It is 90 points.Above-mentioned technique can be such that the coarse cereals such as Semen Coicis, black rice and rice is boiled altogether with ripe, the curing time of coarse cereals after processing still compared with
It is long, and need to carry out long-time immersion to coarse cereals, the precuring of coarse cereals cannot be realized in a short time.

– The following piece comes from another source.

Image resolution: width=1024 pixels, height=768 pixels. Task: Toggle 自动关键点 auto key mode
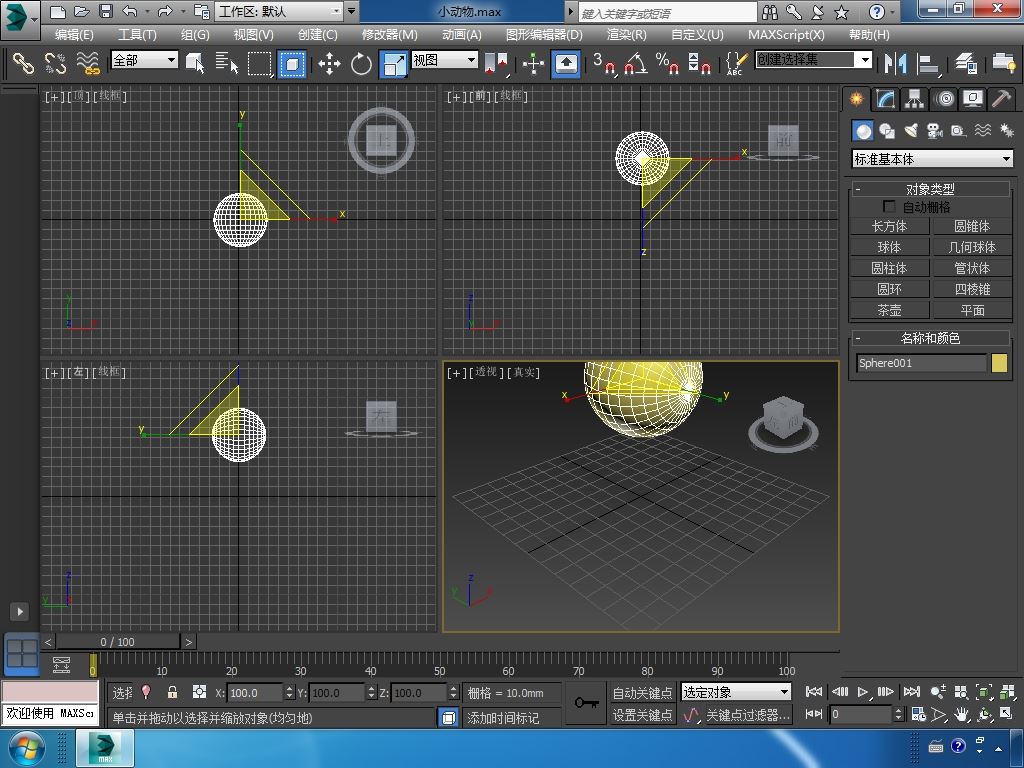pyautogui.click(x=642, y=692)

CN103652592A discloses a kind of for making the raw material soaking liquid of rice grain brewing type instant convenient porridge, the raw material
The ingredient of soak includes citric acid, sodium carbonate, cycloheptaamylose, monoglyceride and sucrose fatty ester, by rice, millet, black
The coarse cereals such as rice, glutinous rice, Semen Coicis are placed in ultrasound in the raw material soaking liquid and impregnate 10-80min, are placed in clear water and surpass again after centrifugal dehydration
Sound impregnates 10-80min, then cooks 15min, hot wind/hot wind and microwave or infrared combined drying through centrifugal dehydration, high pressure
Rice grain brewing type instant convenient porridge is obtained, which, which is placed in boiling water, keeps the temperature 5min, and it can be served.Though the instant gruel
It can make coarse cereals rapid aging, but need to use citric acid, sodium carbonate, cycloheptaamylose, monoglyceride and sucrose fatty ester etc. and is more
Kind additive and prolonged high pressure steaming, will affect the nutritive value of coarse cereals.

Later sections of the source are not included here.